Holding him back? What did that even mean? “I don’t know who you think–”

“Briya’s death was a simple accident. There was nothing you could’ve done to stop it, and staying behind wouldn’t have made things any better for her. Or you. You need to let it go so you can move on.”

Bradger felt his hackles rise and fought to keep his breathing calm. “Move on? You want me to forgive myself for leaving my sister behind? So I can, what? Be a better soldier?”

“She fell, Bradger. Briya was scouting a ruined building, and the floor collapsed beneath her. She died quickly and painlessly. You being there wouldn’t have stopped it from happening.”

“How the fuck do you know that?”

Makenna sighed. “It doesn’t matter. I just do. And I need you to forgive yourself and let it go, so you can move on.”

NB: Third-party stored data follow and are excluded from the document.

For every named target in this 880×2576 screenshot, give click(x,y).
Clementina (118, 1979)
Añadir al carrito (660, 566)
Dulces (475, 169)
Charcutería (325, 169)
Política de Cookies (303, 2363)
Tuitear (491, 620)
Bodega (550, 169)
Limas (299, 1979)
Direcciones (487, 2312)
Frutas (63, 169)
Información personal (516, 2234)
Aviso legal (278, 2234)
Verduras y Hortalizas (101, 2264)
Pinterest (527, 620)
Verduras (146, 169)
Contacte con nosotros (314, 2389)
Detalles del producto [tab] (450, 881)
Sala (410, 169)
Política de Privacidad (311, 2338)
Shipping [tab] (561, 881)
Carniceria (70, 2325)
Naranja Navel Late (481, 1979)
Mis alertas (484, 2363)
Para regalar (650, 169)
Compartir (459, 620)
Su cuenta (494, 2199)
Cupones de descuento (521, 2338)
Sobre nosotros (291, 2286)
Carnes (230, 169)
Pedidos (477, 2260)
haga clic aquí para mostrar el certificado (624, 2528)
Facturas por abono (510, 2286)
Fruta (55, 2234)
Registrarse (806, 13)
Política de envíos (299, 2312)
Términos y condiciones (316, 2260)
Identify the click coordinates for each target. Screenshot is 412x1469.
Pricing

Bradger echoed Makenna’s sigh. Maybe it was time to let it go. He knew better than most that life and death were always just a moment apart. What if he’d been there? If it happened like Makenna said, then Bradger couldn’t have saved her anyway. Or if it had been him, falling instead of Briya, she would’ve been just as left behind. At least she hadn’t suffered much. Not like he had, torturing himself for the past five years. “I wish we could’ve said a proper goodbye.”

“I know,” Makenna replied gently. “So did she. But you both were too proud, too stubborn, to admit it to each other. But she didn’t blame you for leaving, Bradger. And her last thought was of how proud she was of you.”

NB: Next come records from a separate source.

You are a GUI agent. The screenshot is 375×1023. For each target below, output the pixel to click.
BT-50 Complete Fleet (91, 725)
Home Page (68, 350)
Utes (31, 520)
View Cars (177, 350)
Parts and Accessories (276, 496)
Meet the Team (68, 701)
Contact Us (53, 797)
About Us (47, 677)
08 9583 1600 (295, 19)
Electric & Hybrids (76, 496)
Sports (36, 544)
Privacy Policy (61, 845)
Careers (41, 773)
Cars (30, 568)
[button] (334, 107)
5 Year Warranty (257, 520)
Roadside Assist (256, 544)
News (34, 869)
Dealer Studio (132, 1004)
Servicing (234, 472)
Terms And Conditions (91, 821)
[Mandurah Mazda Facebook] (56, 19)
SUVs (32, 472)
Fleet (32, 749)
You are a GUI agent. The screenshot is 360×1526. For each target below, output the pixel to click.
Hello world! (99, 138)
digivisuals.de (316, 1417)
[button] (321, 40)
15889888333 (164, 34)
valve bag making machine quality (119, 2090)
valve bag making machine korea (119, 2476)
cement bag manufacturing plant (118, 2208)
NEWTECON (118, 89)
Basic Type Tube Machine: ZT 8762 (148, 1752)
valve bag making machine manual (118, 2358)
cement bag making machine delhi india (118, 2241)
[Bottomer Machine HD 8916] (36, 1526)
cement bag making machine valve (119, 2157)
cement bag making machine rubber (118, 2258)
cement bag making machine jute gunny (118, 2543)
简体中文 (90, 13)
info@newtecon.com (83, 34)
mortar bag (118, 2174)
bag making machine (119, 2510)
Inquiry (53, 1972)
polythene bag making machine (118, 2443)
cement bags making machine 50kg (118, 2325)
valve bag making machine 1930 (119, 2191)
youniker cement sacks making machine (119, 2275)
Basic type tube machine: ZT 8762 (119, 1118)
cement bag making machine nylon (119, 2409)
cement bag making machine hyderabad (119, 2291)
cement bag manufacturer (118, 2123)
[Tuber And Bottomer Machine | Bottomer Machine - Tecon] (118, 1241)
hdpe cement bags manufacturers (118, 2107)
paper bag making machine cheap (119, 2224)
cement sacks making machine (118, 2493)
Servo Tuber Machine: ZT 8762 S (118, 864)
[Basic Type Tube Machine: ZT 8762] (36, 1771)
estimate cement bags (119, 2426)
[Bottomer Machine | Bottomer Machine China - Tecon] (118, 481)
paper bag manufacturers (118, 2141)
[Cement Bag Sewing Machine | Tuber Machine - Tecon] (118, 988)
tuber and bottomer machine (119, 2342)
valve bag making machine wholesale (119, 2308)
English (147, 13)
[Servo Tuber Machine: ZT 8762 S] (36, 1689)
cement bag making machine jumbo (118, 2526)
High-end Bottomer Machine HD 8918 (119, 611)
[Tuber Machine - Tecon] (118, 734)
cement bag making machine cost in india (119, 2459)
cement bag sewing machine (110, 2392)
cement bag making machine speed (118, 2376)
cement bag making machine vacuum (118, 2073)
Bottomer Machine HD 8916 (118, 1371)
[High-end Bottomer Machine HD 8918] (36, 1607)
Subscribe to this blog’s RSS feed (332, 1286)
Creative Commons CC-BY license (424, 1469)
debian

“Really? She was proud of me?”

“She was.”

Bradger inhaled deeply, all thoughts of his limited atmo momentarily forgotten. He’d done the best he could with a shitty situation. Hell, he was still a kid himself when he signed up. And if things had gone differently, Bradger could’ve taken her away from Tavis like he promised. But it wasn’t his fault that he couldn’t. He let the breath out, and he felt his burden disappear as if a literal weight had been lifted from his shoulders. “Thank you, Makenna. I needed that.”

“I know, silly. Now you can move on.”

Then the blackness surrounding him quickly brightened into a blinding white light, and Bradger realized that he hadn’t survived the explosion after all. He was moving on.